__Exercise goal__: Using the listing below, print the line that contains "Viewport: 647px width, 293px height." and each line after it, exactly as shown, through the final one.

__Data for review__:

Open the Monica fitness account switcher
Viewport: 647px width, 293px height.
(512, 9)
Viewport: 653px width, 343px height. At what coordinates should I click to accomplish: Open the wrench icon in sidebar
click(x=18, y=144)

__Problem solution__:
Viewport: 647px width, 293px height.
(512, 9)
Viewport: 653px width, 343px height. At what coordinates should I click to accomplish: Open the wrench icon in sidebar
click(x=18, y=144)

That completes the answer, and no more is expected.